McEwen and Golden Lake expressly disclaim any intention or obligation to update or revise any forward-looking statements whether as a result of new information, future events or otherwise except as otherwise required by applicable securities legislation.

Qualified Person

Technical information pertaining to the Gold Bar Complex exploration contained in this press release has been prepared under the supervision of Robert Kastelic, MSc, CPG, Exploration Manager for McEwen Inc. in Nevada, and Luke Willis, P.Geo, Director of Resource Modelling for McEwen Inc., who are Qualified Persons (QPs) as defined by SEC S-K 1300 and Canadian Securities Administrators National Instrument 43-101 "Standards of Disclosure for Mineral Projects. Technical information disclosed in this news release pertaining to the historic Jewel Ridge drilling was reviewed and approved by Don Hoy, P. Geo., who serves as a Qualified Person as defined under National Instrument 43-101 for Golden Lake Exploration Inc.

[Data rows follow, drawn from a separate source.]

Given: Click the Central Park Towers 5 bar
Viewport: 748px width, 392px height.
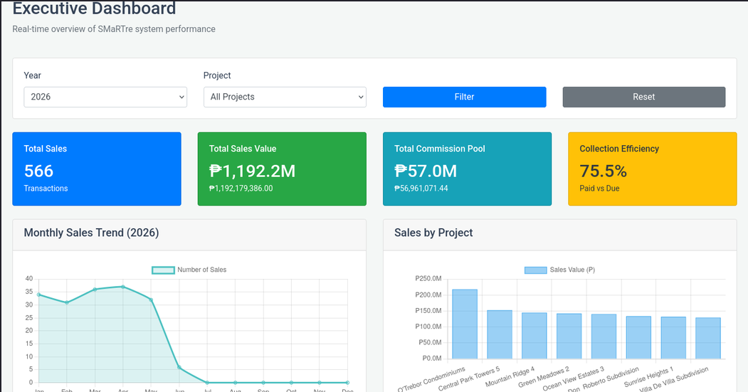Looking at the screenshot, I should point(500,334).
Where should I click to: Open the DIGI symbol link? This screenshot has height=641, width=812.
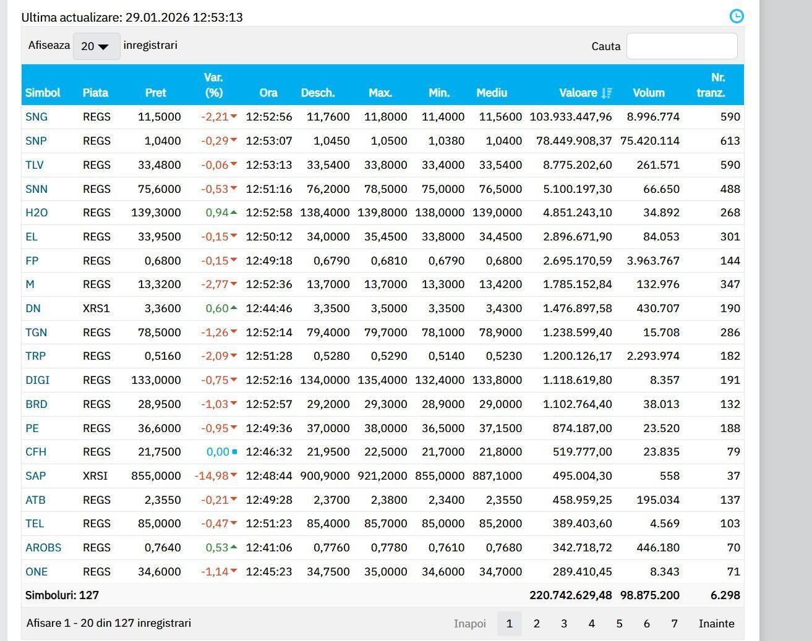click(x=37, y=380)
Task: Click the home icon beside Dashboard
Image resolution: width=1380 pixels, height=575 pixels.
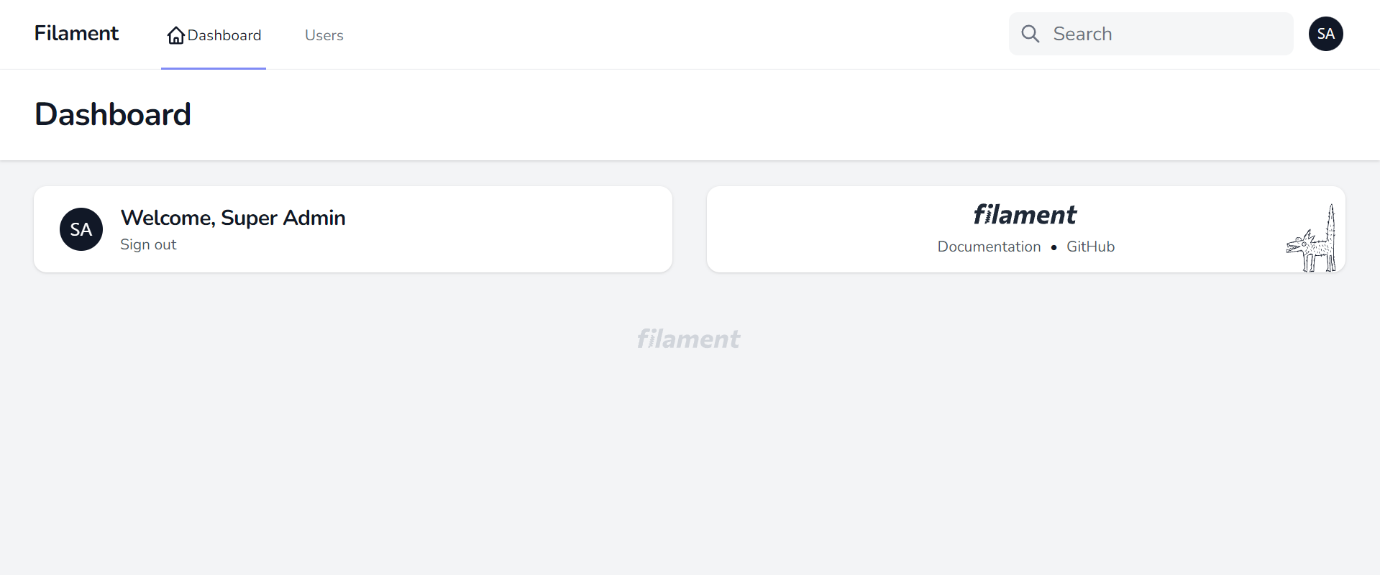Action: [x=175, y=35]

Historical References for Exploration Drilling at Jewel Ridge

Figure 1. McEwen and Golden Lake Property Locations, Eureka Nevada

Figure 1. McEwen and Golden Lake Property Locations, Eureka Nevada

A figure accompanying this announcement is available at https://www.globenewswire.com/NewsRoom/AttachmentNg/f5f16321-5767-432d-9143-d02a099f66fe


FAQ

What is the exchange ratio and implied price for Golden Lake shareholders in the MUX acquisition?

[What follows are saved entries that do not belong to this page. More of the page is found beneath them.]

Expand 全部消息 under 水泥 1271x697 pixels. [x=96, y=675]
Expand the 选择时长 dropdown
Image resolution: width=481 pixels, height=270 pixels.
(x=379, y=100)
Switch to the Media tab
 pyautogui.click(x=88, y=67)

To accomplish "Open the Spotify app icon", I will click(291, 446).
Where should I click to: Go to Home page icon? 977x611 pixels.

Each Golden Lake share will be exchanged for 0.003876 McEwen shares, implying CDN $0.12 per Golden Lake share. According to the companies, the ratio was set using McEwen's 20‑day VWAP through January 26, 2026 and represents a roughly 60% premium to Golden Lake's 20‑day VWAP.

How will the McEwen (MUX) acquisition affect Golden Lake's Jewel Ridge projects?

Jewel Ridge and Jewel Ridge West would become part of McEwen's Gold Bar Mine Complex, integrating exploration programs. According to the companies, McEwen plans to leverage existing Nevada infrastructure and its technical team to advance exploration and potential development.

What approvals and votes are required to complete the McEwen (MUX) acquisition of Golden Lake?

The deal requires a court‑approved plan of arrangement and approvals from Golden Lake stakeholders, plus TSX and NYSE consents. According to the companies, Golden Lake shareholders, warrantholders and noteholders must approve the arrangement by a 66 2/3% vote at a meeting expected in March.

What ownership stake will Golden Lake shareholders hold after the merger with McEwen (MUX)?

After closing, existing Golden Lake shareholders are expected to own about 0.5% of the combined company. According to the companies, this figure reflects the exchange ratio and the issuance of McEwen shares to Golden Lake security holders on closing.